§ REQUIREMENT: Transcribe word for word the lines below from the line with "Data Privacy Statement (39, 2458)" through the line with "General (29, 137)", ends included.

*** Opening DATASET ***

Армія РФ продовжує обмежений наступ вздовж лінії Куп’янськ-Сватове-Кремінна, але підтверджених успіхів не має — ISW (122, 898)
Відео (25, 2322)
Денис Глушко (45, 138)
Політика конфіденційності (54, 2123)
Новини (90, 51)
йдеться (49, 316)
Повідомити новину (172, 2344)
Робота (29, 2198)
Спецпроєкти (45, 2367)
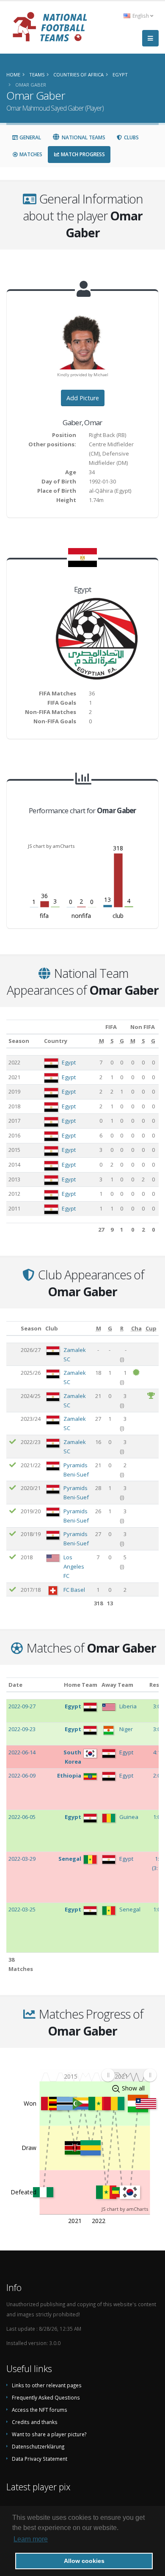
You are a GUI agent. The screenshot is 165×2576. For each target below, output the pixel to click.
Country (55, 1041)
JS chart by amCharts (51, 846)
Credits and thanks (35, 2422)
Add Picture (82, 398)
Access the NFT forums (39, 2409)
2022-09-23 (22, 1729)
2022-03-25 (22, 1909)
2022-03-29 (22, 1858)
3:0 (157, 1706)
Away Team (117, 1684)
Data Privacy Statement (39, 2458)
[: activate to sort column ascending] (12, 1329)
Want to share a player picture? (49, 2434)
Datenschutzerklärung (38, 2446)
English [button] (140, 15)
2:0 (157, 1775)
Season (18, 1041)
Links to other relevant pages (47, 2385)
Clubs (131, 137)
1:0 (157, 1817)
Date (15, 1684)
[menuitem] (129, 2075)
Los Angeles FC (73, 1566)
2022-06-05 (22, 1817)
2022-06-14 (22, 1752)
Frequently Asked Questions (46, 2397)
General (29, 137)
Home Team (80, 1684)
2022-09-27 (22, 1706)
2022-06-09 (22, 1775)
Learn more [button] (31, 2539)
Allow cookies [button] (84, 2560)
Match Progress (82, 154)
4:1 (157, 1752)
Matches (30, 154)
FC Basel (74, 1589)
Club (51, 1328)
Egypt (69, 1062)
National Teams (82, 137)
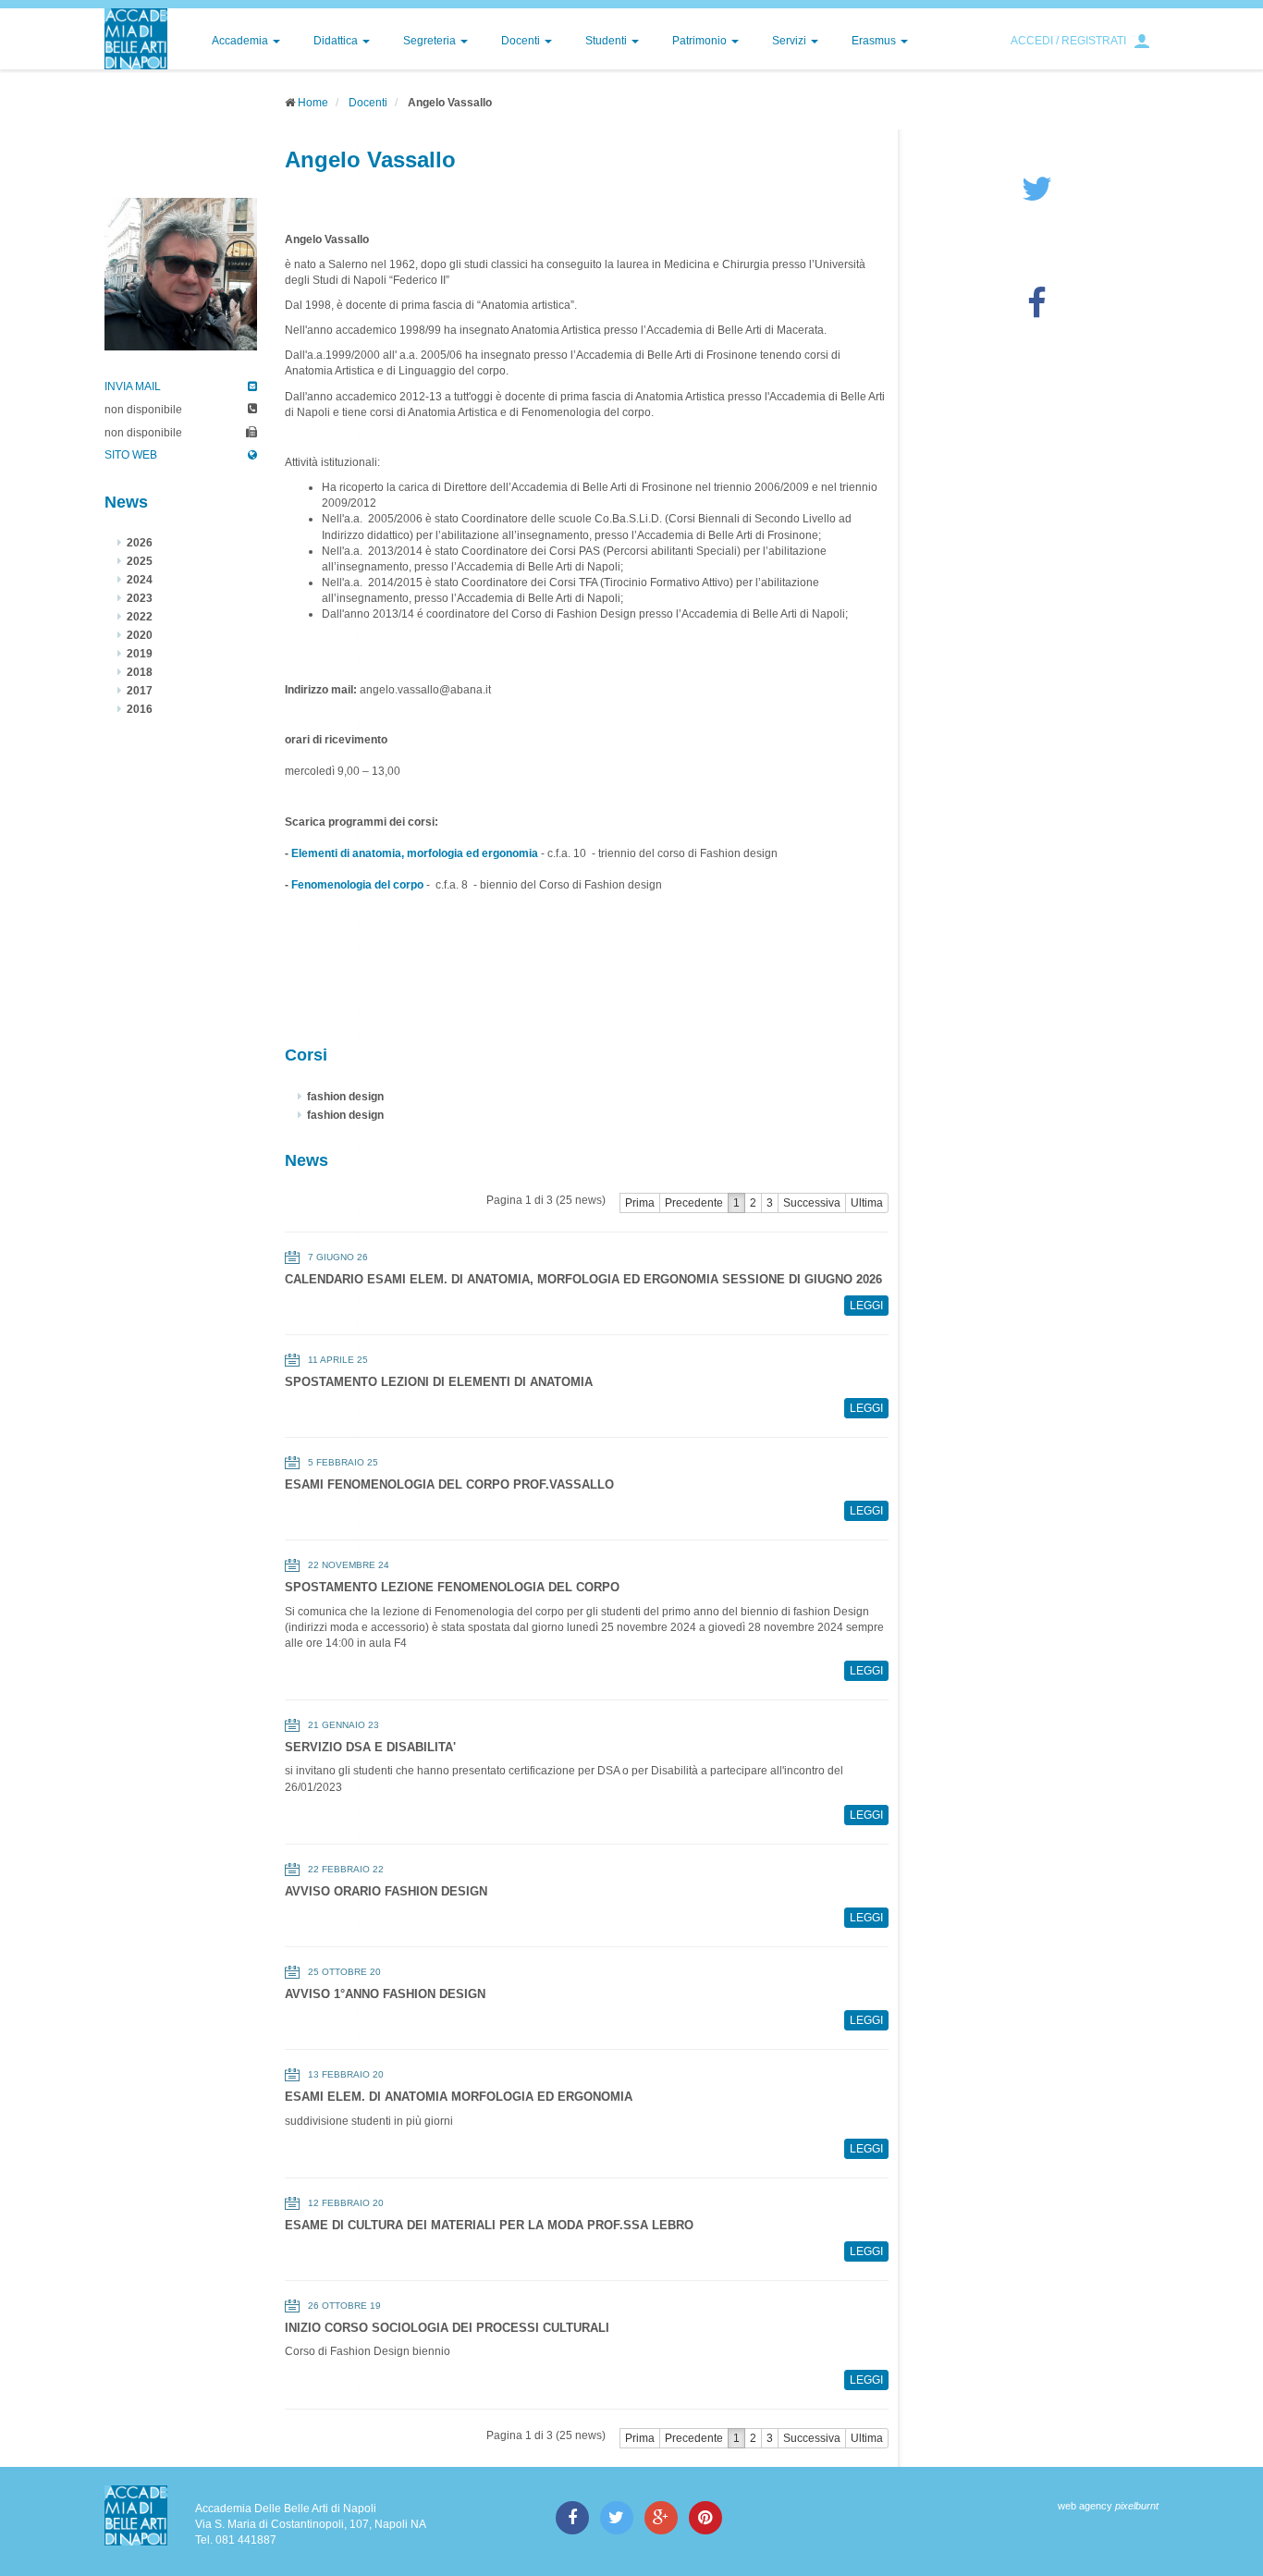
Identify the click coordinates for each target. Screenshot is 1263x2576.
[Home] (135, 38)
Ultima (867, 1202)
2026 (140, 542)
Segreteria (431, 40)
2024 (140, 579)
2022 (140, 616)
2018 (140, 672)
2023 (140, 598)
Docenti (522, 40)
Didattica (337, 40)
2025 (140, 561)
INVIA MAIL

*** Closing DATASET ***

§ SOLUTION TO THE PROBLEM:
Data Privacy Statement (39, 2458)
[: activate to sort column ascending] (12, 1329)
Want to share a player picture? (49, 2434)
Datenschutzerklärung (38, 2446)
English [button] (140, 15)
2:0 (157, 1775)
Season (18, 1041)
Links to other relevant pages (47, 2385)
Clubs (131, 137)
1:0 (157, 1817)
Date (15, 1684)
[menuitem] (129, 2075)
Los Angeles FC (73, 1566)
2022-06-05 (22, 1817)
2022-06-14 (22, 1752)
Frequently Asked Questions (46, 2397)
General (29, 137)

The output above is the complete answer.